Redditors Are Celebrating the Cutting Down of Flock Surveillance Towers With Based Memes

Good to see a lot of people aren’t happy about Flock surveillance ALPR and people tracking cameras, but being identified on Reddit and posting about this isn’t smart if you’re participating in the vandalism. And soon Reddit is going to require you be signed in, and they already block a lot of VPN IP addresses. You can access the Reddit group anonymously here: https://redlib.catsarch.com/r/FlockSurveillance, through a Redlib privacy proxy.

https://futurism.com/future-society/redditors-flock-surveillance-alpr-vandalism-memes

“Even a single grain of rice can tip the scales.”

By Joe Wilkins

A reddit meme depicting a man sawing down a flock surveillance tower in the style of the "Don't Tread on Me" flag. This one says "Don't Spy On Me."
u/skips_funny_af via Reddit

The United States is having something of a national referendum on mass surveillance as of late. Embodied most infamously by video surveillance company Flock Safety, Americans from all walks of life are waging war against the proliferation of the company’s automatic license plate readers (ALPR), which the ACLU warns now number in the tens of thousands.
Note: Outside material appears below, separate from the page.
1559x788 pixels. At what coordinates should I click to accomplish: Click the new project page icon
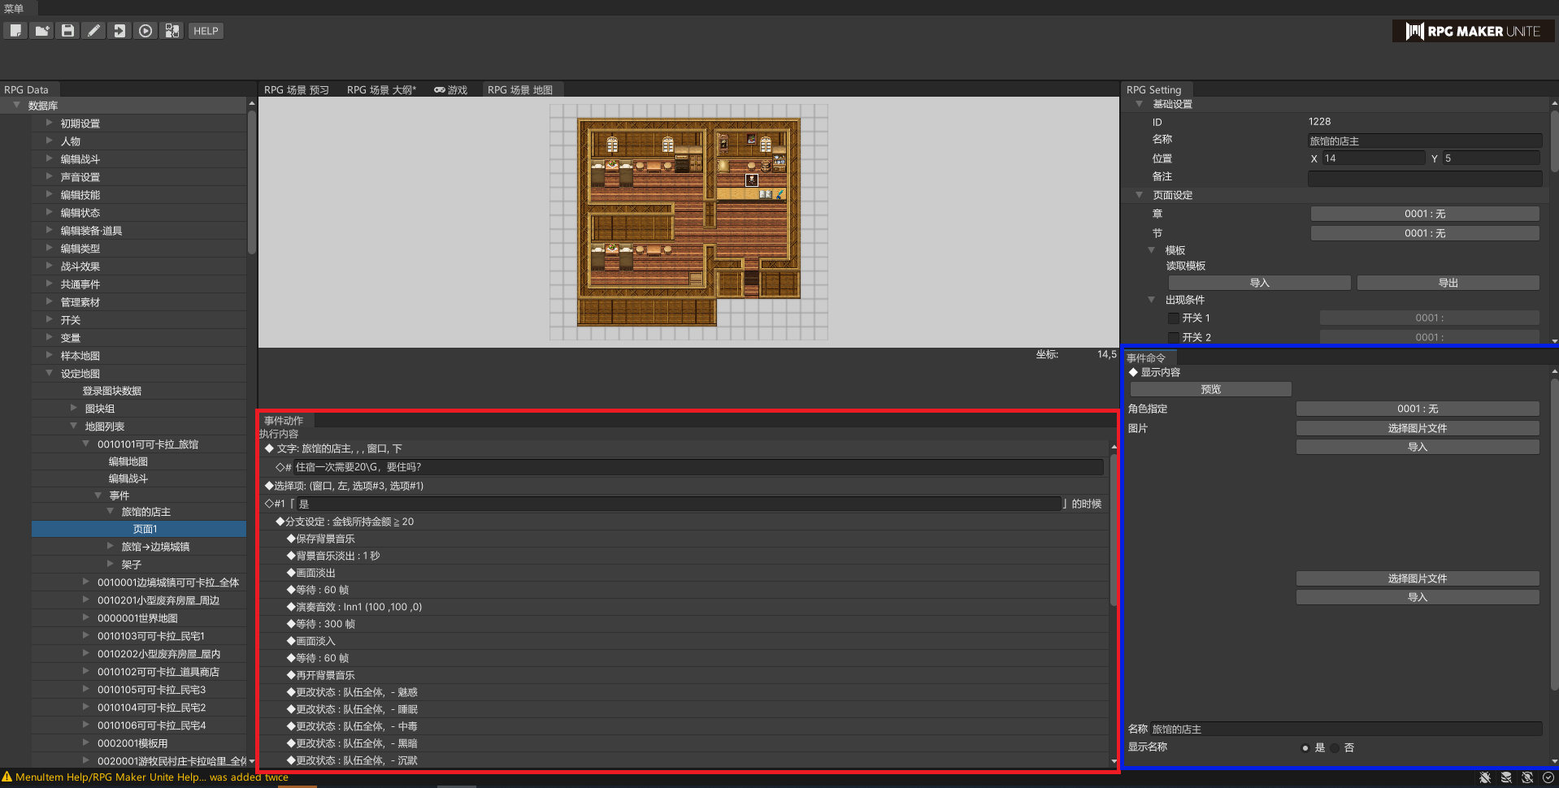tap(15, 31)
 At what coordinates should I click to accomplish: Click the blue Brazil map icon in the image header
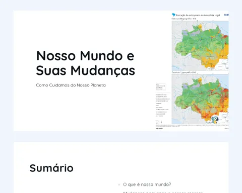173,15
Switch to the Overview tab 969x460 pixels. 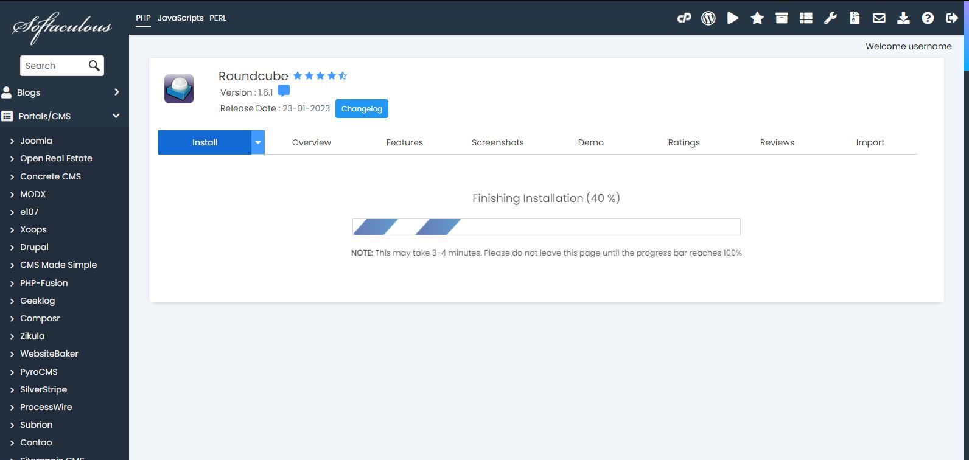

Plenty of communities are organizing campaigns to out-muscle municipal leaders or their cheerleaders on the local police force, and by-and-large, they’re working. Whether in rural towns or sprawling cities, activists who can mobilize citizens to flood council meetings and hold picket signs are finding success. Perhaps most prominently, the Los Angeles Police Department recently allowed its three-year contract with Flock to expire, citing democratic pushback as a significant pressure point.

There’s also another, less-legal side to the anti-Flock sentiment: a rising tide of vandalism. Not content to wait for local officials to strike down ALPR contracts, concerned citizens are taking matters into their own hands by disabling or cutting down Flock camera towers wherever they’re found. But what started as a collection of separate individuals is now rising to the level of a viral phenomenon, as privacy-minded Redditors take to the web to celebrate those who are fighting back with an outpouring of ironic memes and hype reels.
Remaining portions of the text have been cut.